During the 2005–06 season, Engel Junior coached ŁKS Łomża and achieved promotion to the second tier with them.

However, in the following seasons, due to conflicts with the club's management, he left the team early in the following season. On 14 August 2006, he was appointed the new coach of Polonia Warsaw, replacing the dismissed Andrzej Wiśniewski. His tenure at Polonia lasted until 23 October 2006, when he was replaced by Waldemar Fornalik. On 4 July 2007, Engel Jr. returned to coach Radomiak, which was then competing in the fourth tier.

====Corruption scandal====
Engel Jr. was arrested by the Central Anti-Corruption Bureau for alleged involvement in football-related corruption during the 2003–04 third division season. He was later released on a 30,000zł bail. He was close friends with Andrzej Blacha and Dariusz Wdowczyk both of whom were also heavily involved in the corruption scandal. On 5 June 2008, Engel Jr. denied the charges at a press conference, asserting his innocence and commitment to fair play.

====Non-managerial positions====
Engel Jr. was sports director at Polonia, as well head of scouting during the club's rebuilding in 2015 when his father was planning to take over the club.

He was offered running the Anorthosis Famagusta youth academy in October 2010. In the summer of 2012, he became technical director of APOEL Nicosia's youth academy. during his time there APOEL earned a tie with Real Madrid in the 2011–12 UEFA Champions League.

====Sentencing for involvement in match-fixing====
In December 2013, the District Court in Kielce found him guilty of rigging matches in favor of Korona Kielce during the 2003–04 season. Engel Jr. received an 18-month suspended sentence and a three-year probation period, along with a ban from professional football activities. Despite his continued denials the court ruled that he played a key role in the corruption scheme, facilitating bribes between coaches and referees. The verdict was not final, and he continued his coaching career until the court's decision. Investigators subsequently requested the suspension of his coaching license.

====Return====
Engel Jr. made a comeback to football after the four-year ban in January 2021, when he regained his coaching license. and was subsequently hired by Mazowsze Grójec.
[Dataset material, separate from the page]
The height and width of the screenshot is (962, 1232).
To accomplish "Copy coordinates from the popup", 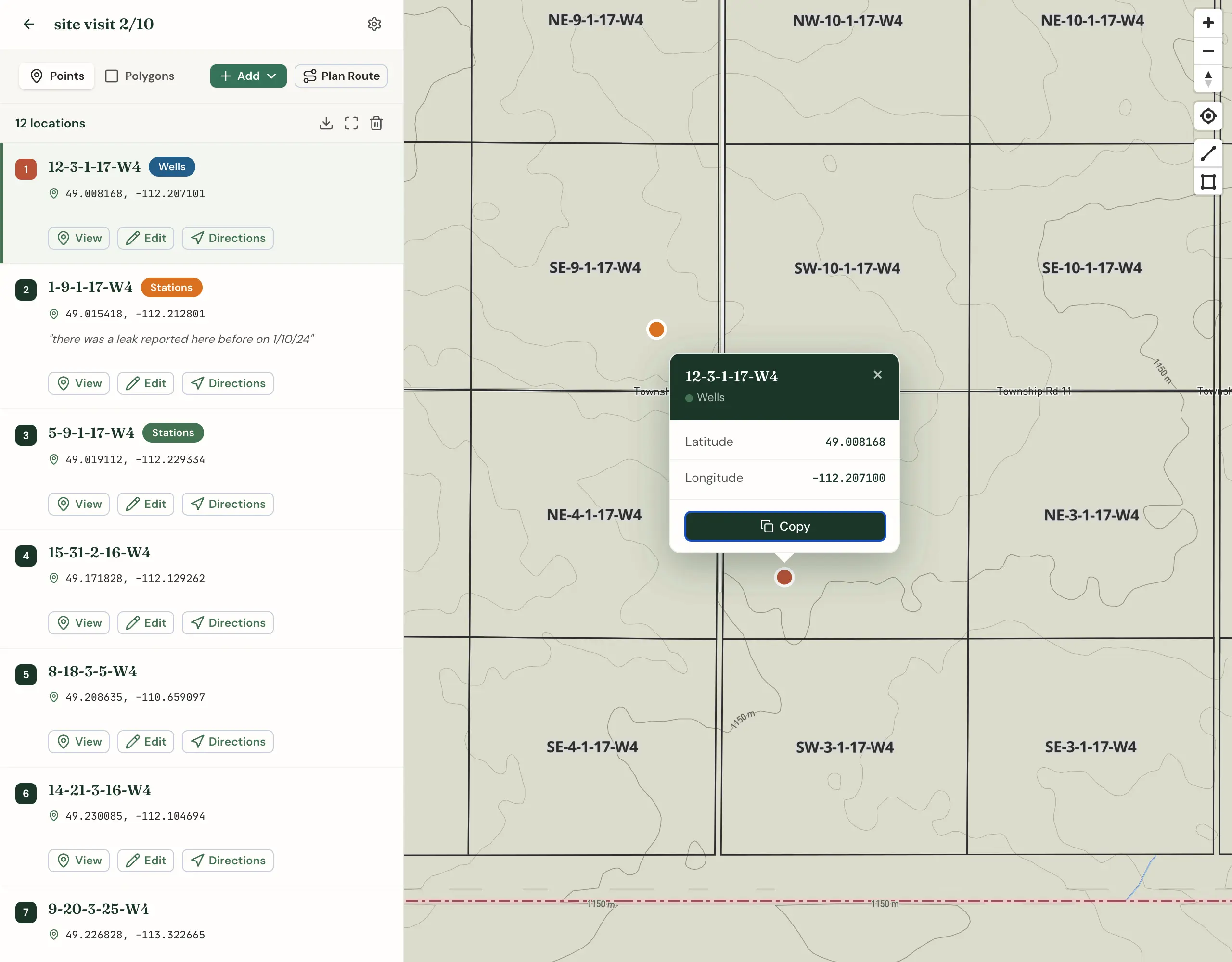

However his tenure was unsuccessful as the club was relegated from the fifth tier.

After a subsequent stint at KS Warka, he returned to Mazowsze once more on 1 December 2022.

On 1 July 2025, Engel was appointed sporting director of sixth tier side Narew Ostrołęka.

==Personal life==
Jerzy Engel Jr. is the son of international footballer manager Jerzy Engel.

He attended school in Cyprus whilst his father managed Apollon Limassol, APOP Paphos and New Salamis.

In November 2017, Engel Jr. alongside his father, achieved a notable betting record at the Służewiec horse racing track, where together they won 140,000zł during the races, setting an all-time record for the venue.